The mature nervous system is an intricate network in which neurons are connected to specific partners. The choice of partners is crucial for the correct behaviour of the network and is determined during the early stages of development. As soon as axons begin to grow out, they must navigate through a complex environment to reach their appropriate targets. Cellular second messengers, and particularly cyclic nucleotides - cAMP and cGMP - and calcium are critical for axonal pathfinding. They regulate a large range of axonal growth cone behaviours, from emergence and outgrowth, to turning and retraction. These behaviours enable axons to respond to guidance cues that attract or repel growth cones. However the mechanisms by which these ubiquitous messengers regulate such spatially and temporally restricted behaviours are still poorly understood.
Work performed
We used spinal Xenopus laevis axons as a model.
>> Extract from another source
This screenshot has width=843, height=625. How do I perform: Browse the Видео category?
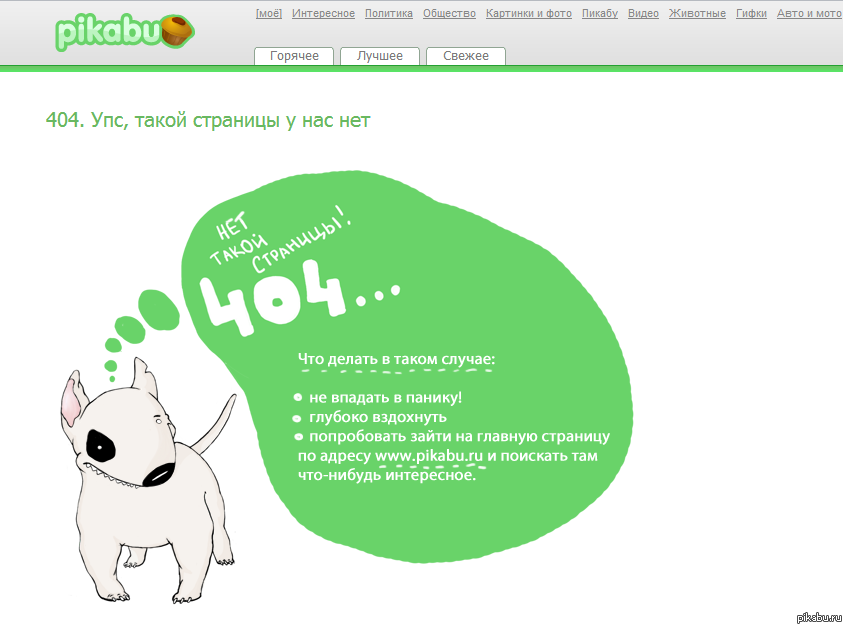click(x=643, y=14)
They are attracted by Netrin-1, one of the main axon guidance cues. We exposed spinal axons in culture to Netrin-1, while monitoring two second messengers required for Netrin-1-dependent attraction, cAMP and calcium, using fluorescent sensors. We identified two distinct compartments in the growth cone, with different second messenger signals and interactions. In filopodia, the Netrin-1 application generates a transient cAMP signal followed by a brief increase in calcium transient frequency. In the centre of the growth cone, the cAMP signal is transient but delayed compared to filopodia. In contrast, the calcium transient frequency increases in a sustained manner.
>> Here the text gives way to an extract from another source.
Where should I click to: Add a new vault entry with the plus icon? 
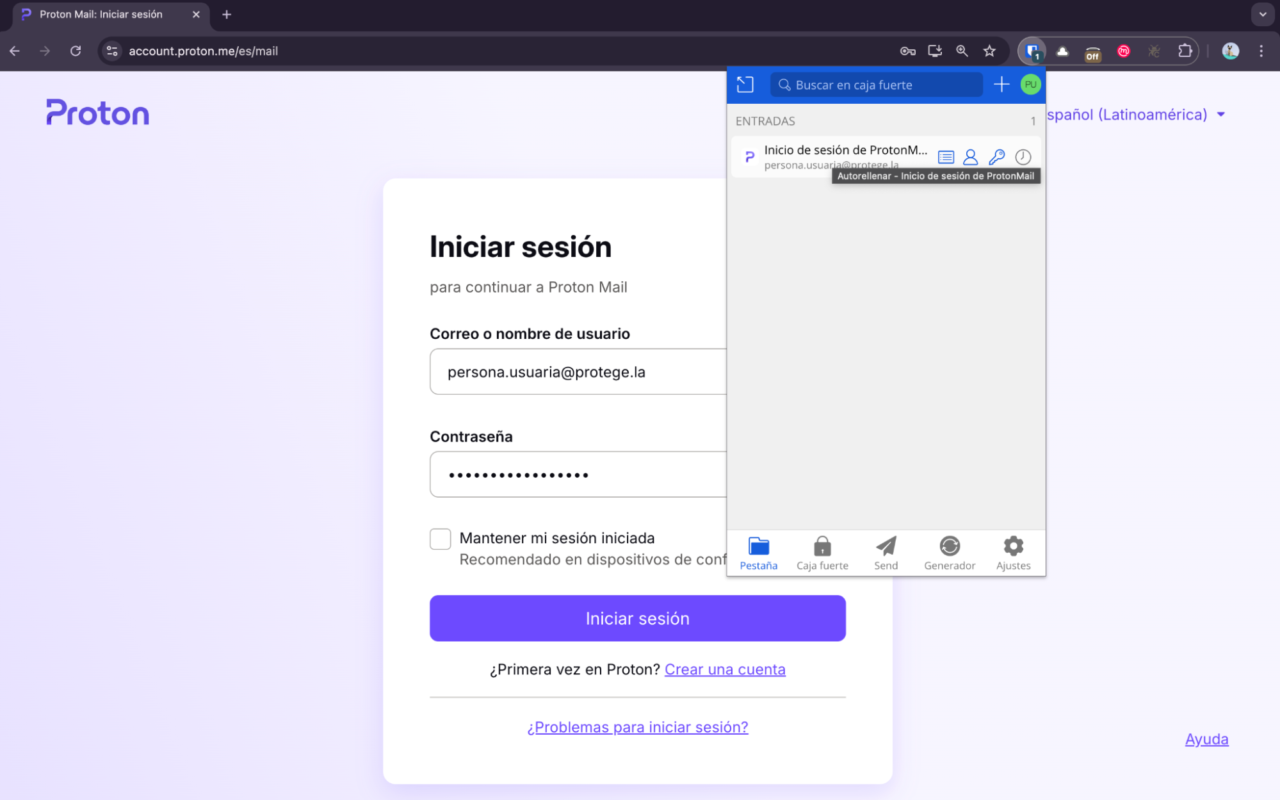point(1001,84)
We investigated the interactions between calcium and cAMP in both compartments. In filopodia, removing calcium from the extracellular medium does not affect Netrin-1-dependent cAMP signals. Reducing cAMP concentration blocks the spontaneous filopodial calcium transients, and their frequency is increased when the cAMP synthesis is stimulated. Both treatments block the Netrin-1-dependent increase of calcium transient frequency. Thus, cAMP is upstream of calcium in filopodia. Using similar experiments, we showed that calcium is upstream of cAMP in the centre of the growth cone.
Main results
To determine which pathway is required for axon pathfinding, we used a light sensitive adenylyl cyclase to elevate cAMP concentration locally. cAMP transients that were generated in filopodia on one side of growth cones were able to attract axons. In contrast, elevating cAMP on one side of the growth cone centre did not change the direction of axon outgrowth. To confirm this observation in vivo, we imaged spinal commissural axons and manipulated cAMP concentration, with pharmacological agents or using the photoactivatable adenylyl cyclase. The sustained blockade of cAMP synthesis leads to aberrant axon trajectories: they fail to cross the ventral midline of the spinal cord, unlike untreated axons. The sustained increase in cAMP concentration leads to similar defects. These defects are similar to those observed when Netrin-1 signalling is blocked. We showed that localised pulses of cAMP are able to rescue the defects of Netrin-1 signalling deficient axons, confirming that the signalling pathways we identified in vitro are likely to occur in vivo.
We expect to go further and identify the biochemical components of the neurons responsible for the compartmentalisation of cAMP during axon guidance. We started evaluating the involvement of cellular microdomains in the formation of neuronal network in mice. As most of the adenylyl cyclases are targeted to the plasma membrane, our first candidates are microdomains of the plasma membranes. Understanding the structure of second messenger signalling for axon pathfinding could lead to the development of new recovering therapeutic strategies for a damaged nervous system, after injury or neurodegenerative diseases.